[Entries on locating words and elements]
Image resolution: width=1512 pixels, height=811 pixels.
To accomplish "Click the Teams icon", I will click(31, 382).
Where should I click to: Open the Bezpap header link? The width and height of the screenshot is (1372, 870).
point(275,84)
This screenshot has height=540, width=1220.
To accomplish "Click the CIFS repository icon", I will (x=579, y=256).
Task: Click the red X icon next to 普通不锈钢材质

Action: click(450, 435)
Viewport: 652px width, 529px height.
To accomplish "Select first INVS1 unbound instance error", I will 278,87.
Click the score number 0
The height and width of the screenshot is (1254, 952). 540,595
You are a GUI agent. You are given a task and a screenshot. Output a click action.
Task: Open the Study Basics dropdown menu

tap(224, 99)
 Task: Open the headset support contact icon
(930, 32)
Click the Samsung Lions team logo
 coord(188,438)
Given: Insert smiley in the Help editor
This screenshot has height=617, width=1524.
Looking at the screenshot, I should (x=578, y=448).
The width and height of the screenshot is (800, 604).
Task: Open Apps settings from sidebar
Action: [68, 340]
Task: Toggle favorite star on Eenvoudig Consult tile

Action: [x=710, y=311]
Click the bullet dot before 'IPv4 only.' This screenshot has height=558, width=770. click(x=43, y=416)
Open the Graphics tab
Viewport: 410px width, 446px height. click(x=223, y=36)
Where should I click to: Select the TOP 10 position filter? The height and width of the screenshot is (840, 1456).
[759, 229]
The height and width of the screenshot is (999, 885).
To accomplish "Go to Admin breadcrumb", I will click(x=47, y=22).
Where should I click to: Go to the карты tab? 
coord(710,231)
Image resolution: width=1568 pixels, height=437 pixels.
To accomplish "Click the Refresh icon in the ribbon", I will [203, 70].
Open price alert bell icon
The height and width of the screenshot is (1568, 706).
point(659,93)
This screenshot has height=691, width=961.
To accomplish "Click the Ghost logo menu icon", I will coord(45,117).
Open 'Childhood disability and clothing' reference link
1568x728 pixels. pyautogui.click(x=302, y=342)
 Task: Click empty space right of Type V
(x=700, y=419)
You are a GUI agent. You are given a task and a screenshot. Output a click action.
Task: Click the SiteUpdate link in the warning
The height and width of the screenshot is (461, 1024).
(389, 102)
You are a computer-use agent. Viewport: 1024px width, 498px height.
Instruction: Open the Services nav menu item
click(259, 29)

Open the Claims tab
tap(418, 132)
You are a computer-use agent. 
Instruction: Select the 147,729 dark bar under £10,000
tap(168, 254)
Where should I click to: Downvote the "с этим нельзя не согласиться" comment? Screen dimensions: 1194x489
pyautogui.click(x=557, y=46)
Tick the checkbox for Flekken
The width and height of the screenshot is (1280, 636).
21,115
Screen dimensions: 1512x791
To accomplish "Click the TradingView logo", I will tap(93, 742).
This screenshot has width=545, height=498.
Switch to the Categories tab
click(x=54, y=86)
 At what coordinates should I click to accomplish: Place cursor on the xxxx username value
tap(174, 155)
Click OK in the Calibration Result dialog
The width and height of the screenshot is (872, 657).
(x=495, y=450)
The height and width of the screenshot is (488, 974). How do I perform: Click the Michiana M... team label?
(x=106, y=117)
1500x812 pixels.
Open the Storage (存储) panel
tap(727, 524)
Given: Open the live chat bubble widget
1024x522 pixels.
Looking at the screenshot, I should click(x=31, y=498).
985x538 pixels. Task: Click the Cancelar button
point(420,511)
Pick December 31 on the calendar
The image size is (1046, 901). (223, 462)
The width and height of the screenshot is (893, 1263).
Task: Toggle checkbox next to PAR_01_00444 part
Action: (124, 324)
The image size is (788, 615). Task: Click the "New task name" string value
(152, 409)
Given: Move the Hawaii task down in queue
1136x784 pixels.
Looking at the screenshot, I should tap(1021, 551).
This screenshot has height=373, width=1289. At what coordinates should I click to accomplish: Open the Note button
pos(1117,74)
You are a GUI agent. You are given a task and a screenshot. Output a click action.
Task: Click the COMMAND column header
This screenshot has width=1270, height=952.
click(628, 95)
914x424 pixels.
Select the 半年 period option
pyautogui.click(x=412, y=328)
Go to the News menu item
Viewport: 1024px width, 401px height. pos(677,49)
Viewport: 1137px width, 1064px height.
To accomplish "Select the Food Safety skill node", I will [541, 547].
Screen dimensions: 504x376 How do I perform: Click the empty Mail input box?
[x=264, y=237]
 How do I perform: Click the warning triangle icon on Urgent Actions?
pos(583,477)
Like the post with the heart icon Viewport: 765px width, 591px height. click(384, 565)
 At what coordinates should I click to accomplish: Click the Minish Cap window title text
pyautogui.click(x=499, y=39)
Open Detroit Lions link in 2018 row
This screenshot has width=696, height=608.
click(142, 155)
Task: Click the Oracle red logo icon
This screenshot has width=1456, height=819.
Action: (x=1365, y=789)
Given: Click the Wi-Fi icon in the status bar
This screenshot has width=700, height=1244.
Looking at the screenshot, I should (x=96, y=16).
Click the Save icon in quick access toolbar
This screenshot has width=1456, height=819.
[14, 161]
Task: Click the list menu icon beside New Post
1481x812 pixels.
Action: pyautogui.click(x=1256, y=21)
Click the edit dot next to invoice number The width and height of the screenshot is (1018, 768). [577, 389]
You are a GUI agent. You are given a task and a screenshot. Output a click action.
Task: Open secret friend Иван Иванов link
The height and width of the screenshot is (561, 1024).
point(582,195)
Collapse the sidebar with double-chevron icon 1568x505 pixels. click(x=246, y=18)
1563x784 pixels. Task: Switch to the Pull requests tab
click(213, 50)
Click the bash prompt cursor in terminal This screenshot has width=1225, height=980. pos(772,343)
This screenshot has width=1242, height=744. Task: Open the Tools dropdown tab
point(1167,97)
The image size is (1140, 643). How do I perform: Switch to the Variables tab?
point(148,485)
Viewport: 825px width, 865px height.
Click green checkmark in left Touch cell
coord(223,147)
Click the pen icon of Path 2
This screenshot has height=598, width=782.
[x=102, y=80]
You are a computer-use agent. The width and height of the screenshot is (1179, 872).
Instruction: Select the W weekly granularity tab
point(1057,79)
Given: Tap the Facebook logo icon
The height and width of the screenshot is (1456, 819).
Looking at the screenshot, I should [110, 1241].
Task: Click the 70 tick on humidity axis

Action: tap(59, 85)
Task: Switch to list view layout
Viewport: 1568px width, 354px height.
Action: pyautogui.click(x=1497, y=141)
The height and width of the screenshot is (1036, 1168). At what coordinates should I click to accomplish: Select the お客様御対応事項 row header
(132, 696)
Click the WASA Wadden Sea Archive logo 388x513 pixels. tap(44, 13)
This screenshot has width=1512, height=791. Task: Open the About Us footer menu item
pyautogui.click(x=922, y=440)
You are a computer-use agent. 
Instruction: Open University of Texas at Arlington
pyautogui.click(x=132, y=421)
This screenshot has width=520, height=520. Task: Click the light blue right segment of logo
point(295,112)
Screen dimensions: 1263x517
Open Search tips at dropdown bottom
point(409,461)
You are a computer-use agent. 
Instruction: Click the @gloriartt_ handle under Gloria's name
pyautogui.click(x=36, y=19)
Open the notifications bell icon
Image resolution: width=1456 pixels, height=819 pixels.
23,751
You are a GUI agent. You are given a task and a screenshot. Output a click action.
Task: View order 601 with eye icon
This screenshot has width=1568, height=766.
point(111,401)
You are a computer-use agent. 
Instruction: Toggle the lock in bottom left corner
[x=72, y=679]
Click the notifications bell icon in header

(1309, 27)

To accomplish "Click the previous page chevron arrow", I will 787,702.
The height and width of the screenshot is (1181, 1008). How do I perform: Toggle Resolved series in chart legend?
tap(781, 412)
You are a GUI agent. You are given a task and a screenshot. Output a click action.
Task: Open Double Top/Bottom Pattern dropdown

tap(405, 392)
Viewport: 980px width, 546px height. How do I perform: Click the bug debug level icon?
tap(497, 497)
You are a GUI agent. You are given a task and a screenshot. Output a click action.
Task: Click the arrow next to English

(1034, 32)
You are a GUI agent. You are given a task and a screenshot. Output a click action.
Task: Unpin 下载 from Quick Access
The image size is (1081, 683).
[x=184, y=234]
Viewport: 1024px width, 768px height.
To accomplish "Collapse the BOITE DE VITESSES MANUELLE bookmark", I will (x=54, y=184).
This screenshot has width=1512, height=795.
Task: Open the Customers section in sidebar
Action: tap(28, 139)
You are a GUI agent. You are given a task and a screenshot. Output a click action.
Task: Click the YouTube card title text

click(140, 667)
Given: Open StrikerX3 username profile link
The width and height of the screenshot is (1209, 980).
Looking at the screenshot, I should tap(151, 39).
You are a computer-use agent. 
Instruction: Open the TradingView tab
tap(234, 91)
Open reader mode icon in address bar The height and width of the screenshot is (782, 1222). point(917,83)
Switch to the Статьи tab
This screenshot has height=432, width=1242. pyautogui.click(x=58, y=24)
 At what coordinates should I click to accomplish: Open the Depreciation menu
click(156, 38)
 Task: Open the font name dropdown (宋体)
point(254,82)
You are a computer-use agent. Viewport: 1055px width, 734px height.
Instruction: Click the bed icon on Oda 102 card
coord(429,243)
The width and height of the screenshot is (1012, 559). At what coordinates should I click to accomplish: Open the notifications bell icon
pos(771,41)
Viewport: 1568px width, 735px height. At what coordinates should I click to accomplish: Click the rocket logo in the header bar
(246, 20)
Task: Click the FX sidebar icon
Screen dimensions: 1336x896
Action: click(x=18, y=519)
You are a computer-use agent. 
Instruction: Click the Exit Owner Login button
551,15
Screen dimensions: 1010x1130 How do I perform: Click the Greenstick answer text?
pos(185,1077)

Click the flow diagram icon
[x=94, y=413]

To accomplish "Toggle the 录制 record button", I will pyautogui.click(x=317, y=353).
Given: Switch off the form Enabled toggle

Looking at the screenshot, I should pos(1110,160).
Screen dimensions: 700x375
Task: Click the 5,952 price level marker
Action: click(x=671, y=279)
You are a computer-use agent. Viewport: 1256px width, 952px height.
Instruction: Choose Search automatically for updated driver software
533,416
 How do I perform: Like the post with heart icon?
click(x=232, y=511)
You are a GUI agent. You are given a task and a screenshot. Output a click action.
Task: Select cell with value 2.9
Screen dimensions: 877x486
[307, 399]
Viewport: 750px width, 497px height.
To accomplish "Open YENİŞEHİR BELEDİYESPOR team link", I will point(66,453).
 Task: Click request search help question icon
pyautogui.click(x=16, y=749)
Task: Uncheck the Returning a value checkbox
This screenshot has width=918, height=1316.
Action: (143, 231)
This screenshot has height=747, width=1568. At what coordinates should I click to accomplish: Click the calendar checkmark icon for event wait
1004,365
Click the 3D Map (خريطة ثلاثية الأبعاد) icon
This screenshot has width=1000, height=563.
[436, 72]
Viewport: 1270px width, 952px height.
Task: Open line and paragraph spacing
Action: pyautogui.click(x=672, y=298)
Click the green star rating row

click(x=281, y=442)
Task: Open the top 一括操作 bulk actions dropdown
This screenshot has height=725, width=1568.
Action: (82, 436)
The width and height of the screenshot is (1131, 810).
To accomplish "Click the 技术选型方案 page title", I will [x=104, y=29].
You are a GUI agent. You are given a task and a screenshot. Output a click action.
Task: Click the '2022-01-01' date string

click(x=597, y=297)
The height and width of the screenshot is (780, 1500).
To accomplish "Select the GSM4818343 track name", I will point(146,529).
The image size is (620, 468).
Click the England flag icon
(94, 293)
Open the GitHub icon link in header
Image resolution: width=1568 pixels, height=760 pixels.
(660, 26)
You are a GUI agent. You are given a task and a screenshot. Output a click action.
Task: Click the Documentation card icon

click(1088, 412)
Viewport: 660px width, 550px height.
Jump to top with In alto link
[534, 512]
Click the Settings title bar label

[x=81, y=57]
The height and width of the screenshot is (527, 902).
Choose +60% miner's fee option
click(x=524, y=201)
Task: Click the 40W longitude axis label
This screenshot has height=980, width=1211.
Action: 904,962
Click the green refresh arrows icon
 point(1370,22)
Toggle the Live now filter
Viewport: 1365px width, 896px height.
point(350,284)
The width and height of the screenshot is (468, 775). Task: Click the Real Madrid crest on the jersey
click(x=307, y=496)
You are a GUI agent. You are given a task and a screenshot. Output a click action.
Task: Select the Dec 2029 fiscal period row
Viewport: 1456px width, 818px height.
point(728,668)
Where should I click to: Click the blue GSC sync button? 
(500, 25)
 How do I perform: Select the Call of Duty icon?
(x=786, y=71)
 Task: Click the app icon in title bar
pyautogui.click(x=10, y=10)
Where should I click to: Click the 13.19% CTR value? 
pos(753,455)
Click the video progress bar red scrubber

■ TO BE DONE: Please pull out every line of the records that contains the word "warning", matching its case exactly.

■ COMPLETED EXERCISE:
Task: Click the SiteUpdate link in the warning
 How do I perform: Click the warning triangle icon on Urgent Actions?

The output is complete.